Complete Project Gutenberg Works of George Meredith eBook

This eBook from the Gutenberg Project consists of approximately 10,116 pages of information about Complete Project Gutenberg Works of George Meredith.

Complete Project Gutenberg Works of George Meredith eBook

This eBook from the Gutenberg Project consists of approximately 10,116 pages of information about Complete Project Gutenberg Works of George Meredith.

There is a picture of her in an immense flat white silk hat trimmed with pale blue, like a pavilion, the broadest brim ever seen, and she simply sits on a chair; and Venus the Queen of Beauty would have been extinguished under that hat, I am sure; and only to look at Countess Fanny’s eye beneath the brim she has tipped ever so slightly in her artfulness makes the absurd thing graceful and suitable.  Oh! she was a cunning one.  But you must be on your guard against the scandalmongers and collectors of anecdotes, and worst of any, the critic, of our Galleries of Art; for she being in almost all of them (the principal painters of the day were on their knees for the favour of a sitting), they have to speak of her pretty frequently, and they season their dish, the coxcombs do, by hinting a knowledge of her history.

’Here we come to another portrait of the beautiful but, we fear, naughty Countess of Cressett.’

You are to imagine that they know everything, and they are so indulgent when they drop their blot on a lady’s character.

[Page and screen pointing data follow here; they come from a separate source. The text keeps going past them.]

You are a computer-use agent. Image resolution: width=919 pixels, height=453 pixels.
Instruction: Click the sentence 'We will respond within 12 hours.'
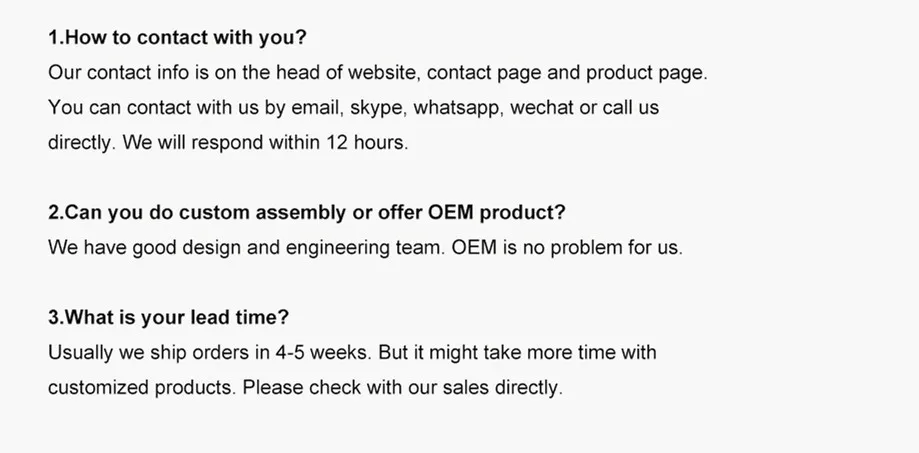coord(266,142)
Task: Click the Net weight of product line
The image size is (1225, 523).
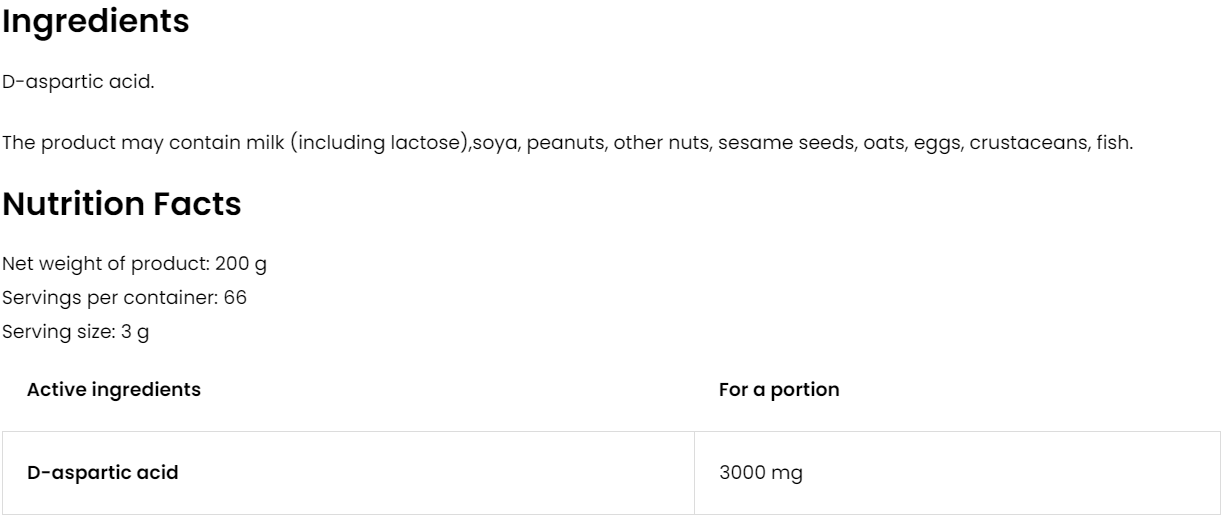Action: coord(135,264)

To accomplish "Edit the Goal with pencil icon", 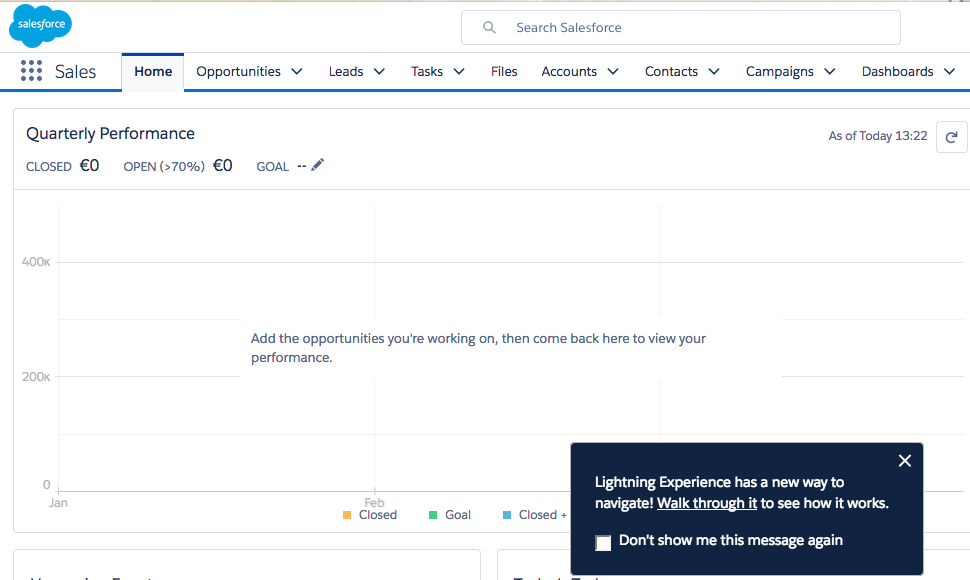I will 318,165.
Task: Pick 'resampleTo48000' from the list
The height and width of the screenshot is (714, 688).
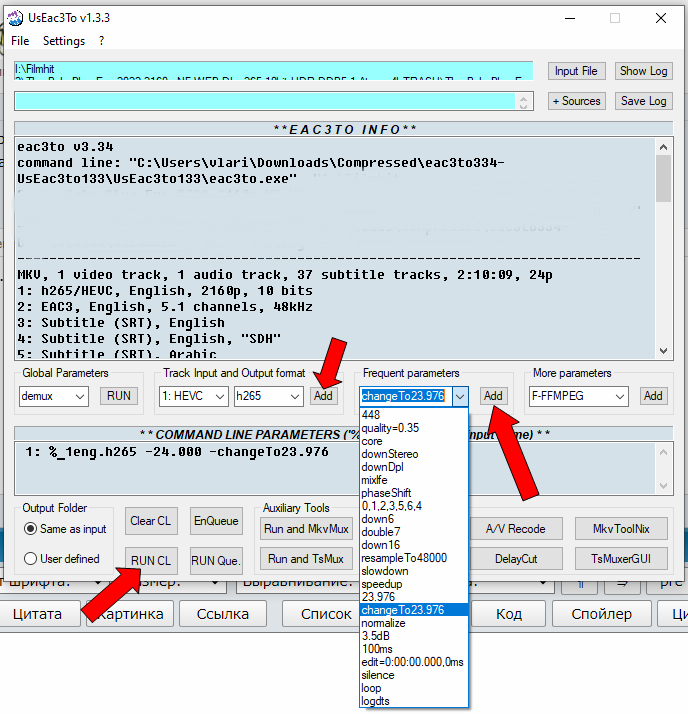Action: tap(404, 558)
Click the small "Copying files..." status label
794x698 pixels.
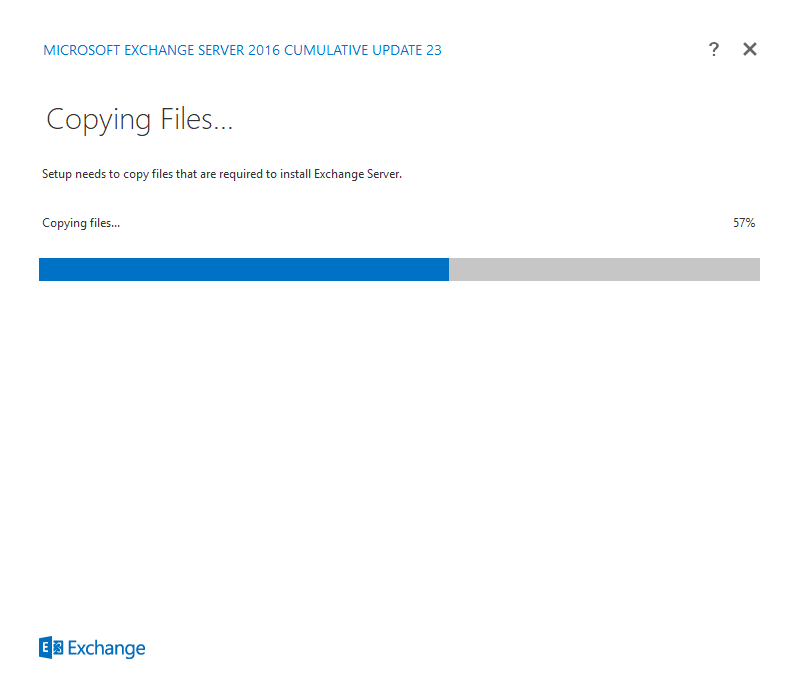pyautogui.click(x=81, y=223)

They can boast of nothing more than having read Nymriey’s Letters and Correspondence, published, fortunately for him, when he was no longer to be called to account below for his malicious insinuations, pretending to decency in initials and dashes:  That man was a hater of women and the clergy.  He was one of the horrid creatures who write with a wink at you, which sets the wicked part of us on fire:  I have known it myself, and I own it to my shame; and if I happened to be ignorant of the history of Countess Fanny, I could not refute his wantonness.  He has just the same benevolent leer for a bishop.  Give me, if we are to make a choice, the beggar’s breech for decency, I say:  I like it vastly in preference to a Nymney, who leads you up to the curtain and agitates it, and bids you to retire on tiptoe.  You cannot help being angry with the man for both reasons.  But he is the writer society delights in, to show what it is composed of.  A man brazen enough to declare that he could hold us in suspense about the adventures of a broomstick, with the aid of a yashmak and an ankle, may know the world; you had better not know him—­that is my remark; and do not trust him.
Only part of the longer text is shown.